Eu era apenas uma criança quando o incêndio na Boate Kiss aconteceu. Não tenho lembranças de acompanhar o caso até procurar mais sobre ele alguns anos depois. Em 2018, tive um dos contatos mais impactantes com a história quando, já na faculdade de jornalismo, li o livro-reportagem Todo Dia a Mesma Noite, escrito por uma das minhas jornalistas de referência, Daniela Arbex.
Depois de uma leitura difícil de digerir, eu sabia que nunca mais conseguiria ouvir falar naquela tragédia sem ser tocada por ela. Desde então, passei a procurar mais sobre o caso e um sentimento se tornou comum: a raiva diante da falta de justiça.
Quando os julgamentos dos acusados aconteceu em 2022, novamente revisitei mais detalhes sobre o caso e, de tão inconformada, contava para todos ao meu redor sobre o absurdo cometido pela justiça brasileira.
Após saírem as notícias sobre a série baseada no livro, me perguntei se conseguiria assistir. Mas uma verdade que trago comigo desde a faculdade é: nós, jornalistas, não podemos nos desligar dos fatos. Por piores que eles sejam.

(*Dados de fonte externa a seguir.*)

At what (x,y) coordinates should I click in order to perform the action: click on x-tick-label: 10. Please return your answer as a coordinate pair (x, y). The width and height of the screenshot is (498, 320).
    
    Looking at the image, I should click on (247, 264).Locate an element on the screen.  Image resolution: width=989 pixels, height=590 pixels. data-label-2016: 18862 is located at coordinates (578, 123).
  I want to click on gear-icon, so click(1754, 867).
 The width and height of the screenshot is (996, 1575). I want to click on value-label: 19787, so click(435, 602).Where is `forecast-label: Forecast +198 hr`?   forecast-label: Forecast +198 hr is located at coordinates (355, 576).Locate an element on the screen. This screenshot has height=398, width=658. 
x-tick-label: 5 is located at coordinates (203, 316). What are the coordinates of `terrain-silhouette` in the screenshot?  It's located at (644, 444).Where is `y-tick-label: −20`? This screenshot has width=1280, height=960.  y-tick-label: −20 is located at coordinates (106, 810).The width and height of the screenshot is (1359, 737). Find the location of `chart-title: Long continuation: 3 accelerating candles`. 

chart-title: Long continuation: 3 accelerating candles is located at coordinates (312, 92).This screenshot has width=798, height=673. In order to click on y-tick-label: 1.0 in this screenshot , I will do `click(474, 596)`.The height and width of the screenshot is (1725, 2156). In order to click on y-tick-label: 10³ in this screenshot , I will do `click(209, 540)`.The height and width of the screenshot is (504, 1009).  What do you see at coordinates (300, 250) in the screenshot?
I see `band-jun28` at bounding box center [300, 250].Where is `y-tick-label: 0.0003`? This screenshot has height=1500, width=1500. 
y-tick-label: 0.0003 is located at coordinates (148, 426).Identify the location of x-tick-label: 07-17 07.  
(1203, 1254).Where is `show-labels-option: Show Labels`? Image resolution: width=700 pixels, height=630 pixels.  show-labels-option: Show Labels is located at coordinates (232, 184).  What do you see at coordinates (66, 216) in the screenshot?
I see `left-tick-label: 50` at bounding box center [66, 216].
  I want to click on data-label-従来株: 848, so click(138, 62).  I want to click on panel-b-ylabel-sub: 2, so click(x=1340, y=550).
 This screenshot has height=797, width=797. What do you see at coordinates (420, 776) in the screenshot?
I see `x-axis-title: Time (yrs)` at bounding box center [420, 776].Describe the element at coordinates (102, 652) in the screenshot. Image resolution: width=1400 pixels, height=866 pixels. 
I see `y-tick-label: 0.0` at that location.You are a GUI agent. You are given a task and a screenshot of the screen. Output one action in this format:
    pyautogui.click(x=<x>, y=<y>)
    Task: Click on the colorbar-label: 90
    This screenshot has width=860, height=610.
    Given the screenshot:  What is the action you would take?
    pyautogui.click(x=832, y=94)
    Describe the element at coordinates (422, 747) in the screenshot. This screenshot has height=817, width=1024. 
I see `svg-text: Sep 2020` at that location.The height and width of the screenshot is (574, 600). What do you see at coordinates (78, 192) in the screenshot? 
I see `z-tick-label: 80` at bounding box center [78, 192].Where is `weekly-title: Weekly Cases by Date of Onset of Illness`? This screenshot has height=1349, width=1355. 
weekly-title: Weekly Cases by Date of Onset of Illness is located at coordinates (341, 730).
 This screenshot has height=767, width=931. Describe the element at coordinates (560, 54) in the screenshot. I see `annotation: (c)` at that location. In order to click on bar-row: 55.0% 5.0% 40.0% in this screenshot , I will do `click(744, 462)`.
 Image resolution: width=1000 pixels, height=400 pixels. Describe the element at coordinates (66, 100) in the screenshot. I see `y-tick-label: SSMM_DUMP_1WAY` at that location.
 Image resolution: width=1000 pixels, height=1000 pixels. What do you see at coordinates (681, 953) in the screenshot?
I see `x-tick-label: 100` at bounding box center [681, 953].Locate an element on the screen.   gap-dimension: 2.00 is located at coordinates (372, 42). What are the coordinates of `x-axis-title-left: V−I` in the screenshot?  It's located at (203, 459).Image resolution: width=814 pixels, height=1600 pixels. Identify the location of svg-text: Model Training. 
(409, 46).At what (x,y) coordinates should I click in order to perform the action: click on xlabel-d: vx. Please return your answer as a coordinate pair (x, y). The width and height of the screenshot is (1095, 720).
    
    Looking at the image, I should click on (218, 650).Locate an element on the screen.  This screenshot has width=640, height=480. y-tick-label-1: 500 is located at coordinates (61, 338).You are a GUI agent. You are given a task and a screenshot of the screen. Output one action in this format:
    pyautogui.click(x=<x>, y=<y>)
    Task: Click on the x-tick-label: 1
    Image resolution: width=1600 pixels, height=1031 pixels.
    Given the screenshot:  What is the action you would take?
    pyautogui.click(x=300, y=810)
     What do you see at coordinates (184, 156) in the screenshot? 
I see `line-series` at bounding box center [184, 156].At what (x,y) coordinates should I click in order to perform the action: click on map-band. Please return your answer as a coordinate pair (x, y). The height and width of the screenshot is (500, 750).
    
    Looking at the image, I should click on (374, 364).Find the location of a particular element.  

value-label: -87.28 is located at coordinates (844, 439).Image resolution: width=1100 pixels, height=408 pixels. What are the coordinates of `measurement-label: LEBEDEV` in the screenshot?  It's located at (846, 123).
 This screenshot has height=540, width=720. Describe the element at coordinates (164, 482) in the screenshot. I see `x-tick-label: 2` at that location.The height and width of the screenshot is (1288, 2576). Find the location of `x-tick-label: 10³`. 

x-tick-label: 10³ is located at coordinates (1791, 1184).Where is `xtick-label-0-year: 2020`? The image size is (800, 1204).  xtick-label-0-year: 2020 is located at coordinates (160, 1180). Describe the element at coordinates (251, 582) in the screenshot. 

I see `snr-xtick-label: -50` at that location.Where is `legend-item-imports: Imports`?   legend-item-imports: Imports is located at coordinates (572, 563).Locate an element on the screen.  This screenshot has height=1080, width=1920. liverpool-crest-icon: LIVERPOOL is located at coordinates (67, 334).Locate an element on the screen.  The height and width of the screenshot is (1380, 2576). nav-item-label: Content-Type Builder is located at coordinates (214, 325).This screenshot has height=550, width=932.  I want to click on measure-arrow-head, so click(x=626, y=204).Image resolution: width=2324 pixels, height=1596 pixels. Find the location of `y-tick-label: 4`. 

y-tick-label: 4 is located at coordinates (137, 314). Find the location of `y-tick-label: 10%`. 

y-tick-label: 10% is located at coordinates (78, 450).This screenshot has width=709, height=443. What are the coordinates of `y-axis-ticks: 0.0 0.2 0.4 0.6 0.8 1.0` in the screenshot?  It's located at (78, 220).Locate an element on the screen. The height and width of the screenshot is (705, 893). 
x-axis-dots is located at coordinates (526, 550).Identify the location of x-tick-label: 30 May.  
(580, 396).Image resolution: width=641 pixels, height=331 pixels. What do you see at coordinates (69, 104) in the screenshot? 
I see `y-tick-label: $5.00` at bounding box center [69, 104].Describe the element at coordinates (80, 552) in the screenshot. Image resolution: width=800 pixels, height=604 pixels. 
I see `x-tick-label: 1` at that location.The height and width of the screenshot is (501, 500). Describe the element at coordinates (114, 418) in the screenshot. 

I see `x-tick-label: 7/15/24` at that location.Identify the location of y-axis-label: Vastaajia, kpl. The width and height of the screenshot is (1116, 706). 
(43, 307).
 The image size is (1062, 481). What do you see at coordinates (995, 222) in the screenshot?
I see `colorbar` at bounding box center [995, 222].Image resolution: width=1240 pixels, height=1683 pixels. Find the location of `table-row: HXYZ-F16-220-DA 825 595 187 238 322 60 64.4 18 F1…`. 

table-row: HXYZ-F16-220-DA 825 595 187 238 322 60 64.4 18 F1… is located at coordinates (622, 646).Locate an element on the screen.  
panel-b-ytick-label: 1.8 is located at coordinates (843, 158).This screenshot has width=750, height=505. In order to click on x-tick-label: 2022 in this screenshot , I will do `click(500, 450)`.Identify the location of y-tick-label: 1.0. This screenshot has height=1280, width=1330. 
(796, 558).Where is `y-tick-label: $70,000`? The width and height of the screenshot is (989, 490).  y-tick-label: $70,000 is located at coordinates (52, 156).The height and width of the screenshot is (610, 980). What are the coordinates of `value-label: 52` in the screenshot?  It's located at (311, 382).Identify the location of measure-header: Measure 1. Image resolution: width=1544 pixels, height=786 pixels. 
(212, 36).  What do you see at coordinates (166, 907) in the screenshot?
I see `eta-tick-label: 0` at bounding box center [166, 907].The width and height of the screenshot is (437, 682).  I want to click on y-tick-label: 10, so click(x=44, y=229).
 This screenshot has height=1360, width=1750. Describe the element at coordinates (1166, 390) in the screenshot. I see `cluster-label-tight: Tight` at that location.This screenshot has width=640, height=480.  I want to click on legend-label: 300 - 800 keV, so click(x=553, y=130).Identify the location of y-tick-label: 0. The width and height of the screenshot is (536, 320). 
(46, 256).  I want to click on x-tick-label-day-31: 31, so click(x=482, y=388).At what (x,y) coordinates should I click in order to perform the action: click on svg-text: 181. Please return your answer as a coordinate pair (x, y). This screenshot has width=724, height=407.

Logo no primeiro episódio da série, me emocionei ao ver retratado na tela a dureza daquela noite que, de fato, nunca acabou. Por inúmeras vezes eu desejava que tudo não passasse de ficção, e o sentimento de “eles vão conseguir sair” sussurrava dentro de mim. Confesso, não consegui assistir as cenas do incêndio. Mas foi no segundo episódio que o golpe veio de vez. Nunca aprendemos a viver o luto.
Por mais difícil que tenha sido assistir cada episódio, de algo eu sabia: as pessoas precisam assistir isso. Não para possibilitar que os streamings tenham “lucro” em cima da tragédia, como muitas acreditam, mas porque não podemos deixar que caia no esquecimento algo tão cruel.
Precisamos lembrar que não foi um acidente. Não aconteceu por acaso. Foi crime. Irresponsabilidade. E os envolvidos seguem impunes.
É revisitando casos como esses, e nos revoltando contra eles, que podemos lutar para que não aconteça novamente. Como disse Emília Viotti, “um povo sem memória é um povo sem história. E um povo sem história está fadado a cometer, no presente e no futuro, os mesmos erros do passado”.
Não podemos deixar que os erros se repitam. Aquela noite nunca acabou, principalmente para as famílias que choram por seus filhos. Ao optar por uma narrativa fictícia, sem utilizar o recurso do documentário, a série Todo Dia a Mesma Noite conseguiu trazer para perto o público, inserindo-o dentro da realidade contada. Por isso, ao acompanhar cada uma daquelas vidas, a emoção e dor que transbordava pelos olhos ecoava também na cabeça o aviso: isso não pode ser esquecido.